Senna took a slow sip, ignoring the bitterness. She didn't sweeten anything anymore. Bitterness was easier to swallow when you stopped resisting it.
Somewhere, someone was reading her words. Someone who would feel them burn.
She sat down on the old bench and opened her journal to a fresh page.
"Day 1872."
That's how she measured time now. Not in months or seasons. Just days since she disappeared. Days since she broke. Since she walked away from the world that kept demanding more than she could give.
She began to write.
He watched her from the shadows, just like before. Same alley. Same hesitation. Different victim.
Her pen scratched quickly across the paper. There was no plan. The story just… came. It always had. Like it lived inside her bones, waiting to be let out.

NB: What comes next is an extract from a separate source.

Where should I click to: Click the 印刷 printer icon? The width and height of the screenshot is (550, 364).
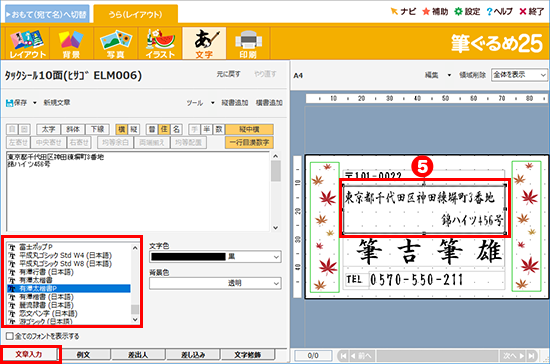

She paused, glanced at the sky. Gray clouds hung low, promising rain. The kind of weather she liked best. Storms were honest. Loud, messy, unapologetic.
Not like people.
Not like her.
Senna closed the notebook.
She stood and walked back inside the cabin. The interior was dim curtains drawn, lights off. A small fire cracked in the hearth. Her laptop sat on the desk in the corner, but it hadn't been turned on in weeks. Everything she wrote now was by hand.
Less traceable. Less real.
She paced the floor, restless.
Sending that manuscript had been a mistake. She knew it the moment she let it go. But something in her needed to know if Marianne remembered. If she still cared. If she would see the signs hidden in the ink.
It wasn't just fiction.
It was a warning.
Senna didn't know if the killer was real or if she had created him. The line was thinner than most people realized. When you wrote darkness long enough, it stopped feeling like fiction.
Maybe that's what he was a reflection of what she'd buried. Or maybe someone had taken her words too literally. Again.
She rubbed her temple. A headache throbbed just behind her eyes.
A knock startled her.
Senna froze.
No one knocked here. No one should know where she lived.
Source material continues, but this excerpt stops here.